He went after the old man, and he found him in a cave among the rocks, which was lighted by a rent above. David stood without and heard the hermit pray, and read the Tora and the Psalms, till the sun went down. Then he lighted a lamp and began his evening prayers; and when they were finished, he drew forth the piece of bread, and ate the half of it.

David, who had not ventured to interrupt the devotions of the old hermit, now entered the cave and saluted him.

The hermit asked, “Who art thou? I have seen no man here before, save only Mata, son of Johanna, the companion destined to King David in Paradise.”

David told his name, and asked after this Mata. But the aged man could give him no information of his whereabouts. “But,” said he, “go over these mountains, and observe well what thou lightest upon, and it may be thou wilt find Mata.”

David thanked him, and continued his search. For long it was profitless. He traversed the stony dales and the barren mountains, and saw no trace of human foot. At last, just as hope was abandoning him, on the summit of a rugged peak he saw a wet spot. Then he stood still in surprise. “How comes there to be a patch of soft and sloppy ground here?” he asked; “the topmost peak of a stony mountain is not the place where springs bubble up.”

 

As he thus mused, an aged man came up the other side of the mountain. His eyes were depressed to the earth, so that he saw not David. And when he came to the wet patch, he stood still, and prayed with such fervor, that rivulets of tears flowed out of his eyes, and sank into the soil; and thus David learnt how it was that the mountain-top was wet.

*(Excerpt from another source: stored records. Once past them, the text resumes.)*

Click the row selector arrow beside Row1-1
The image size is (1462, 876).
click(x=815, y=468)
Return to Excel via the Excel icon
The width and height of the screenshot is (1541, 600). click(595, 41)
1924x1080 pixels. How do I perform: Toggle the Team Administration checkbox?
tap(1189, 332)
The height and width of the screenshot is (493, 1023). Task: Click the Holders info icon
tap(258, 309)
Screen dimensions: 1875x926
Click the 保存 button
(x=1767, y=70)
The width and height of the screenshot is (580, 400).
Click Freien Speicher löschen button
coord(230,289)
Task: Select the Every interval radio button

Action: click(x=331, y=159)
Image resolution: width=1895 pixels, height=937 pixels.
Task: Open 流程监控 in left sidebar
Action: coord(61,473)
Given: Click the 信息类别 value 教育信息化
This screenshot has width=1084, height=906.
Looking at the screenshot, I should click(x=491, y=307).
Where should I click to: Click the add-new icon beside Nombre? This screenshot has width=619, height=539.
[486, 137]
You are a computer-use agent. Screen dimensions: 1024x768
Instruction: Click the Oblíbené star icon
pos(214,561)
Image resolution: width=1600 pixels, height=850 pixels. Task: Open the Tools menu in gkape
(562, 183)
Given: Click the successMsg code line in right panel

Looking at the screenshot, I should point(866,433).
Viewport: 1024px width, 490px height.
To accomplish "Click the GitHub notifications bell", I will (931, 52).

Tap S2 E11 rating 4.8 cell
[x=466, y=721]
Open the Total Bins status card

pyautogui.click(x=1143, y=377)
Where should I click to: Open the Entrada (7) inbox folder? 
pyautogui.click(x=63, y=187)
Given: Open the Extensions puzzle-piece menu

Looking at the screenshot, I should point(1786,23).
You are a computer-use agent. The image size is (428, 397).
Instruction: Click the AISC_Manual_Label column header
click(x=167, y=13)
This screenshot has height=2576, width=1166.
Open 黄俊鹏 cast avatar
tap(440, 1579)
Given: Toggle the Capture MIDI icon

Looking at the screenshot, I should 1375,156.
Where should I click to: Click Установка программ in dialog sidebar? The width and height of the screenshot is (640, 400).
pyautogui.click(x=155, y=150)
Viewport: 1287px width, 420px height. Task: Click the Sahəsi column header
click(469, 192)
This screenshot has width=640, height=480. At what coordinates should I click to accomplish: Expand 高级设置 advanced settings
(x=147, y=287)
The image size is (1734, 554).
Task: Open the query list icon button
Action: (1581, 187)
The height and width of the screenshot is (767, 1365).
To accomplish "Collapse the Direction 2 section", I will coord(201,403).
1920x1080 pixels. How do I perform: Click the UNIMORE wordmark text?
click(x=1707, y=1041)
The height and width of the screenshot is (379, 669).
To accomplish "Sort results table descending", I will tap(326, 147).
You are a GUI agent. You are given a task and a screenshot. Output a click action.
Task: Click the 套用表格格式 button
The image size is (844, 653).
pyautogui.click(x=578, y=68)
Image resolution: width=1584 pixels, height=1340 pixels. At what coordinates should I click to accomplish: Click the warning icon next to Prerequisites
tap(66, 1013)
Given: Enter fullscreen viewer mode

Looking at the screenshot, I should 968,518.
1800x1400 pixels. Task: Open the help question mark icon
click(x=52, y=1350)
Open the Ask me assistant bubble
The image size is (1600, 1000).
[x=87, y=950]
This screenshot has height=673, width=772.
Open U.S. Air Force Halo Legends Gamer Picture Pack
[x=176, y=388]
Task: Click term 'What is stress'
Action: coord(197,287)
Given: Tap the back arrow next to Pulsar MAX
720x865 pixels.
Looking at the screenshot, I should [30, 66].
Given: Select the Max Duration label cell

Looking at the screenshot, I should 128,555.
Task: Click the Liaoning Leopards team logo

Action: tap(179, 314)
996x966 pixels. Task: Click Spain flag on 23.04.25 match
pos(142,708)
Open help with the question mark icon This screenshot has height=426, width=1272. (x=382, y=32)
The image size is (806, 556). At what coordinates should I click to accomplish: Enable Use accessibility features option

Then David thought, “Surely this man, whose eyes are such copious fountains of tears, must be my companion in Paradise.”

Yet he ventured not to interrupt him in his prayer, till he heard him ask, “O my God! pardon King David his sins, and save him from further trespass! for my sake be merciful to him, for Thou hast destined him to be my comrade for all eternity!”

Then David ran towards him, but the old man tottered and fell, and before the king reached him he was dead.

So David dug into the ground which had been moistened by the tears of Mata, and laid him there, and said the funeral prayer over him, and covered him with the earth, and then returned to Jerusalem.

And when he came into his harem, the Angel of Death stood there and greeted him with the words, “God has heard thy supplications; now has thy life reached its end.”

Then David said, “The Lord’s will be done!” and he fell down upon the ground, and expired.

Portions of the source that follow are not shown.